Thursday, March 28, 2013

Taipei 101

Taipei 101 (Chinese: 台北101 / 臺北101), formerly known as the Taipei World Financial Center, is a landmark skyscraper located in Xinyi District, Taipei, Taiwan.

The building ranked officially as the world's tallest from 2004 until the opening of the Burj Khalifa in Dubai in 2010.

That's  how Taipei 101 looks on New Year celebration.

In July 2011, the building was awarded LEED Platinum certification, the highest award in the Leadership in Energy and Environmental Design (LEED) rating system and became the tallest and largest green building in the world.

view from Taipei 101

The tower is designed to withstand typhoons and earthquakes.
The stability of the design became evident during construction when, on March 31, 2002, a 6.8-magnitude earthquake rocked Taipei. The tremor was strong enough to topple two construction cranes from the 56th floor, then the highest. Five people died in the accident, but an inspection showed no structural damage to the building, and construction soon resumed.

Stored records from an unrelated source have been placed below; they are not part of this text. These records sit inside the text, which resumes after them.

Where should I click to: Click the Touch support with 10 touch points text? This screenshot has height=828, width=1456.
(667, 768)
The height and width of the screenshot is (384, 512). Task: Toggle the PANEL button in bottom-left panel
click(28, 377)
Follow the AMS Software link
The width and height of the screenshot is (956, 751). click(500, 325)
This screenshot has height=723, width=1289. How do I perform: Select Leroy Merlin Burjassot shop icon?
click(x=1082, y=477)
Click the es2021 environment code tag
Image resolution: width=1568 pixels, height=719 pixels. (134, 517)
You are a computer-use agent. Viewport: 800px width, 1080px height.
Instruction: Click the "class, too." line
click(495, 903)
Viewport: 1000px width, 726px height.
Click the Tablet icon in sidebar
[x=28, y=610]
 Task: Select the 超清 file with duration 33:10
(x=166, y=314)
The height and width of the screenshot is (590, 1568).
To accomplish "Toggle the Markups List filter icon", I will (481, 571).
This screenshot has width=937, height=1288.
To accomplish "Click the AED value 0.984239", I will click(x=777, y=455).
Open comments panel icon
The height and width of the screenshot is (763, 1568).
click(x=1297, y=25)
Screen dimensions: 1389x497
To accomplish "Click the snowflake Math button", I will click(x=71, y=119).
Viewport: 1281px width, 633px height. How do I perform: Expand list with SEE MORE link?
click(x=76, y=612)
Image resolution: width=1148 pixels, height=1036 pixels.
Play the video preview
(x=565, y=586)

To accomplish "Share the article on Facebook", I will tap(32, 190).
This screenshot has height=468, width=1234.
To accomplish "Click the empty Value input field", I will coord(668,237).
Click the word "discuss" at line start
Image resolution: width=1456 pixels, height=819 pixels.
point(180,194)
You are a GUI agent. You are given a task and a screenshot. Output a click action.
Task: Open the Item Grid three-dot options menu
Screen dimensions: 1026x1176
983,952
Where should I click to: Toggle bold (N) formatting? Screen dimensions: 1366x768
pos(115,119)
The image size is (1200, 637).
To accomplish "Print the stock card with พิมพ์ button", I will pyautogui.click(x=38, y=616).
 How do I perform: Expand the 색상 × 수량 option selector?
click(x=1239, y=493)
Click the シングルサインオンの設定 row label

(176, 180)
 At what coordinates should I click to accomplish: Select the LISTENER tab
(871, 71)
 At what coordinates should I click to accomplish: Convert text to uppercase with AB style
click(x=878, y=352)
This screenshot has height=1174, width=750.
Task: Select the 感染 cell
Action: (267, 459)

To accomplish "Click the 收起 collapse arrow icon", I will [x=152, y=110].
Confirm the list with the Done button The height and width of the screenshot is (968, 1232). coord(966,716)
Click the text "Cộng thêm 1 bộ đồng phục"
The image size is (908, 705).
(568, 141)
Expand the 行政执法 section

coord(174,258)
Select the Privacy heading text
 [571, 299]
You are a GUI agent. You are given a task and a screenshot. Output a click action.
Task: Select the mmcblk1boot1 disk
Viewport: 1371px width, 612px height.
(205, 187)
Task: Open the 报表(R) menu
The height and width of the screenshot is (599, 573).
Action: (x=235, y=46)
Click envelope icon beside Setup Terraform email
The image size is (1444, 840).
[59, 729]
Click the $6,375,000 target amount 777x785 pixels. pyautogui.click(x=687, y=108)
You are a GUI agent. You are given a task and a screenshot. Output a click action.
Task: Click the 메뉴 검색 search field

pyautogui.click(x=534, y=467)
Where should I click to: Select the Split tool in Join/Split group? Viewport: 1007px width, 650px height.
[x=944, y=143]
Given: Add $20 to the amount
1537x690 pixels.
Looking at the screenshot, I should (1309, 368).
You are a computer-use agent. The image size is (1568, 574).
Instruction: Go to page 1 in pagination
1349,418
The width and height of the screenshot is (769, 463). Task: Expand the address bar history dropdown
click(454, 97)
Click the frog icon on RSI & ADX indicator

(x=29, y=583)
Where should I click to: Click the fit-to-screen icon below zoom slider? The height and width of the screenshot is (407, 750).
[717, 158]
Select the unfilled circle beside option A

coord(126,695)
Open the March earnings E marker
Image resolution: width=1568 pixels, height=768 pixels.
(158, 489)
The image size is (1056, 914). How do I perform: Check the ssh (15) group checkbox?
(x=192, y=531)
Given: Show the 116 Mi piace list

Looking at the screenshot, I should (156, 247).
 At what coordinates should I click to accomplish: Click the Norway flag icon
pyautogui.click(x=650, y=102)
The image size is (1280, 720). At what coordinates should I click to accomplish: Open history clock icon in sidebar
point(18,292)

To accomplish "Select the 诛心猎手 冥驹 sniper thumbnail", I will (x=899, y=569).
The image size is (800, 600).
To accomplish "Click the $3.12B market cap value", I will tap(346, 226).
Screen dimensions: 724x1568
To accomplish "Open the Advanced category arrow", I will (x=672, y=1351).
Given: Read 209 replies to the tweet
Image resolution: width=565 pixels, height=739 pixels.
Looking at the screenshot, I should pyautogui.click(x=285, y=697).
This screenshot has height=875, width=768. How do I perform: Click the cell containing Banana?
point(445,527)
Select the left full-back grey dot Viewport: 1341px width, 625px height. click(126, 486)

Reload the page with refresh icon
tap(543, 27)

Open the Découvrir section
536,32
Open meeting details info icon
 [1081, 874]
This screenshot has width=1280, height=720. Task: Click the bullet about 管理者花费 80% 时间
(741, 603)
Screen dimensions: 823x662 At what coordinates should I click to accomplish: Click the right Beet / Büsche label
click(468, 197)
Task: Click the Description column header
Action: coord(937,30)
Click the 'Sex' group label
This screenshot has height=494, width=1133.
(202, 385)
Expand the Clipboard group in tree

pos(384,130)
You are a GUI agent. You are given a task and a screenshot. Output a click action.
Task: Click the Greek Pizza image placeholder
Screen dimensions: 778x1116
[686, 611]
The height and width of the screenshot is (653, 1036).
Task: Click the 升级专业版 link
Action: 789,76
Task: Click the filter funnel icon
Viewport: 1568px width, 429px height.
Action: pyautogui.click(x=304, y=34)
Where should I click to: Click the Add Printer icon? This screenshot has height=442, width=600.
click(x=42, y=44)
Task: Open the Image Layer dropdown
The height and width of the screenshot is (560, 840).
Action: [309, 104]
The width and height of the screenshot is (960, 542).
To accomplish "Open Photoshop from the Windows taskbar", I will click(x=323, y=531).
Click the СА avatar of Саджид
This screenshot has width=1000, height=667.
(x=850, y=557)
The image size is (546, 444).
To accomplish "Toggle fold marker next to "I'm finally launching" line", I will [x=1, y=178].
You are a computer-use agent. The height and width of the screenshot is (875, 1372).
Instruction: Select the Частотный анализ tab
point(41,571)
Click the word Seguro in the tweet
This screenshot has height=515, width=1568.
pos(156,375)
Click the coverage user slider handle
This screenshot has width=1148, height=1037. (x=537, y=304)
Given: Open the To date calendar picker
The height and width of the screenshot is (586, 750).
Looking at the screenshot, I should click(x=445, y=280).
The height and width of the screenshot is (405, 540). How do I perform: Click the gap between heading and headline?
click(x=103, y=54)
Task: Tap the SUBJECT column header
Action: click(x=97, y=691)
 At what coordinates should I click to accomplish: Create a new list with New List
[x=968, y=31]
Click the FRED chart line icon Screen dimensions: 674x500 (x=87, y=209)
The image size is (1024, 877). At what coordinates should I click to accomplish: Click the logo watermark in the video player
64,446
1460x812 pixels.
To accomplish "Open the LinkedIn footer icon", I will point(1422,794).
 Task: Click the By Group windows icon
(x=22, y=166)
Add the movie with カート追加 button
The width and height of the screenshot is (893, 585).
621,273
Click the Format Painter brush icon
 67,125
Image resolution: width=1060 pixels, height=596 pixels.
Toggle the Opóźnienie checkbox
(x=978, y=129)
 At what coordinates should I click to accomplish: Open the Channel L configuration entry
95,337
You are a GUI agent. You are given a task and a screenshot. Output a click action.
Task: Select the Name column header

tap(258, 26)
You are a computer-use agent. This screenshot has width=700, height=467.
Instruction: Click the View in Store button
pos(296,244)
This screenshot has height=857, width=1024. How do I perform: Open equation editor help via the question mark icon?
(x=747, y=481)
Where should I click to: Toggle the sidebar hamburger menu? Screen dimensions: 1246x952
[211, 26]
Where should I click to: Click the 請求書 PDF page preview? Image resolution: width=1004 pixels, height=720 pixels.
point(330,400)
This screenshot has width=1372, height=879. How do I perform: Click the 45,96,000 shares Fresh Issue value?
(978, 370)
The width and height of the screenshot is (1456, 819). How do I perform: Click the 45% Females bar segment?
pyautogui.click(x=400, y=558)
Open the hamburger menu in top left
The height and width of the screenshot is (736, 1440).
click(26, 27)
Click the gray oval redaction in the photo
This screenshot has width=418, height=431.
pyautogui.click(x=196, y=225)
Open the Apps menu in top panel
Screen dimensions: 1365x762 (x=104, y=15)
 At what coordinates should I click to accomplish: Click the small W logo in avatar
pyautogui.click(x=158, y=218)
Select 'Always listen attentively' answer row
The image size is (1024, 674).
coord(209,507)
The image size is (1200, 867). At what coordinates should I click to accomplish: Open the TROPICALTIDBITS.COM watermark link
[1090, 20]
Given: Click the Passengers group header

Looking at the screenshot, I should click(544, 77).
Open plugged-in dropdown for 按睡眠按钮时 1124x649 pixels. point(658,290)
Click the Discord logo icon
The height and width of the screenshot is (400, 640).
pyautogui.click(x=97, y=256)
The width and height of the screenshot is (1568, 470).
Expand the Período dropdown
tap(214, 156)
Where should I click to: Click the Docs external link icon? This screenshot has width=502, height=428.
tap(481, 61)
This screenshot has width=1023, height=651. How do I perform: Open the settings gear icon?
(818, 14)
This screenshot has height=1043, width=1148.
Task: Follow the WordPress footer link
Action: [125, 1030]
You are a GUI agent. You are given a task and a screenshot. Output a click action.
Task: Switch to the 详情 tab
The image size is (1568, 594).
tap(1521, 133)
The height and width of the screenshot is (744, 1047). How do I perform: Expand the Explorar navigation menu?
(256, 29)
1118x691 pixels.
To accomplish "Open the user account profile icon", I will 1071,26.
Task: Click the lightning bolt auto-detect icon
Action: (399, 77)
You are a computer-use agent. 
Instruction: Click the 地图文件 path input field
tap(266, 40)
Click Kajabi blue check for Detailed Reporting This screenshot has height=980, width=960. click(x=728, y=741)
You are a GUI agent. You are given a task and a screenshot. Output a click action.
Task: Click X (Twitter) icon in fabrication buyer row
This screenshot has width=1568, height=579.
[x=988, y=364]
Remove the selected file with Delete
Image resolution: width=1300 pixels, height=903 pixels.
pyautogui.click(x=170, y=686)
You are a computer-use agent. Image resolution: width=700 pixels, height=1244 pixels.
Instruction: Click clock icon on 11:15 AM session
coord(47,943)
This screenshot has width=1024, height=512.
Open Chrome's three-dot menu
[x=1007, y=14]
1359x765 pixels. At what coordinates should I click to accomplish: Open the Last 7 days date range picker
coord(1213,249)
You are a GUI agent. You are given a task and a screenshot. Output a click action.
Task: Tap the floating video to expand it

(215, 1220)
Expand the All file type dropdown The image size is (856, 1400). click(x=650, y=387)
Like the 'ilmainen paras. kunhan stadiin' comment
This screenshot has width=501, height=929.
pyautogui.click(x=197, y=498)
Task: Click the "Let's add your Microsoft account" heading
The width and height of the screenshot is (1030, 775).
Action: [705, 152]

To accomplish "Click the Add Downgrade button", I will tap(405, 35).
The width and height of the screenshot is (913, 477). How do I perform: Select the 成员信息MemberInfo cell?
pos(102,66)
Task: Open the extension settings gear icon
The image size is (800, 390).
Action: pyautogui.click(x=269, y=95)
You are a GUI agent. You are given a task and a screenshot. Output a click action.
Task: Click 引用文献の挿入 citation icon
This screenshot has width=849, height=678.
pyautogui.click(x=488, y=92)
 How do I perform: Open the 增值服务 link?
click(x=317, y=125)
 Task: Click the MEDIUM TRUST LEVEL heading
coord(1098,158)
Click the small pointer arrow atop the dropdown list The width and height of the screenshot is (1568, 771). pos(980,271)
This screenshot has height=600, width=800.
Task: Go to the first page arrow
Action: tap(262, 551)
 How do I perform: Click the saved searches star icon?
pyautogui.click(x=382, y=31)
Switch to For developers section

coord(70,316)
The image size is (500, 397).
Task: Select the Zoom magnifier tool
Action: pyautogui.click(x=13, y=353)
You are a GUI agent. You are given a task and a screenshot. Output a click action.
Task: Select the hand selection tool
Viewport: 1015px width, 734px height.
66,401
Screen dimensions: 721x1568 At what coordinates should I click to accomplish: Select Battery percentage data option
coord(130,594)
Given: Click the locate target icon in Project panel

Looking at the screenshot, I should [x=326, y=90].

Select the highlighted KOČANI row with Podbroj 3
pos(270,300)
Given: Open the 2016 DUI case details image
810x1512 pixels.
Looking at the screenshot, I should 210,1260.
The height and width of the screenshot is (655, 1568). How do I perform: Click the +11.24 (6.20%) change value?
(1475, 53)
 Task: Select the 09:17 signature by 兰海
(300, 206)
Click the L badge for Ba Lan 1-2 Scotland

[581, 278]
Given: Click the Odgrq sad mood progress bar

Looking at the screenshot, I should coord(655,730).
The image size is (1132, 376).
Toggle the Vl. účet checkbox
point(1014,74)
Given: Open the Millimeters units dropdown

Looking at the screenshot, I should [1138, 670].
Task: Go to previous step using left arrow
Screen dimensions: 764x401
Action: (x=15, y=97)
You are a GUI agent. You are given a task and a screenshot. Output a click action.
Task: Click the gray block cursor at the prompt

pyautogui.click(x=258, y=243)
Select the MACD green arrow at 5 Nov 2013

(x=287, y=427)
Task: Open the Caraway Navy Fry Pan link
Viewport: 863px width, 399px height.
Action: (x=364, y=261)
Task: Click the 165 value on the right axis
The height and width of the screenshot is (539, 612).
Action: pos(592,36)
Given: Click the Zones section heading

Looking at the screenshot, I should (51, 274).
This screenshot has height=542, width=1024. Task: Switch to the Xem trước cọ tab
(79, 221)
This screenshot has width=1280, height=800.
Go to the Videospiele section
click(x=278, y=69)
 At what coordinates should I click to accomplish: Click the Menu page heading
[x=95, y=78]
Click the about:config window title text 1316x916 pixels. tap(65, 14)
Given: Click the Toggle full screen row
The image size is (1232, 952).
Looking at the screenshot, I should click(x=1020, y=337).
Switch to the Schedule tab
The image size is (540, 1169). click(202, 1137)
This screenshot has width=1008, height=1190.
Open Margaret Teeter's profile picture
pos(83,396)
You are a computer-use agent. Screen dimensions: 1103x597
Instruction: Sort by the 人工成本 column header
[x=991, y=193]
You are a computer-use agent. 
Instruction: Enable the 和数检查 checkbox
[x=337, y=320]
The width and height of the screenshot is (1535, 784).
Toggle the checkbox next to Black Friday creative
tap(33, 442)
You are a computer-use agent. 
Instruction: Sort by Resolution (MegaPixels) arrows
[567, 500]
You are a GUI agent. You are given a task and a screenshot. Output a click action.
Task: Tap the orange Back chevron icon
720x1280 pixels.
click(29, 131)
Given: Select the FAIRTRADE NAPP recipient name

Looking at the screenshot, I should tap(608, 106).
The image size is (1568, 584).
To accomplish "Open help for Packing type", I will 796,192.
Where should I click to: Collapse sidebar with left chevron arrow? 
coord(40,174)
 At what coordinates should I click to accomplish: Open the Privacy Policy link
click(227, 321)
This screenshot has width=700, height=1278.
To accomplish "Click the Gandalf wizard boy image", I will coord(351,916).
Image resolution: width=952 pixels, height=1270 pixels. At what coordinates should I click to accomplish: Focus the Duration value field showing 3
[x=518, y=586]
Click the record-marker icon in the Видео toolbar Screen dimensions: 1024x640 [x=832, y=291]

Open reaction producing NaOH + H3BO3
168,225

You go through this coral museum/store on your way out from Taipei 101. Those carving are amazing.

Thornton-Tomasetti Engineers along with Evergreen Consulting Engineering designed a 660 tonnes (728 short tons)[13] steel pendulum that serves as a tuned mass damper, at a cost of NT$132 million (US$4 million).[14] Suspended from the 92nd to the 87th floor, the pendulum sways to offset movements in the building caused by strong gusts. Its sphere, the largest damper sphere in the world, consists of 41 circular steel plates, each with a height of 125 mm (4.92 in) being welded together to form a 5.5 m (18 ft) diameter sphere.[15] Another two tuned mass dampers, each weighing 6 tonnes (7 short tons),[14] sit at the tip of the spire. These prevent damage to the structure due to strong wind loads.

The yellow sphere is the damper. The only open to the public damper, as they claim.

Bye, 101, we'll be back to look at you from the Elephant Mountain nearby. Our plan to hike there soon.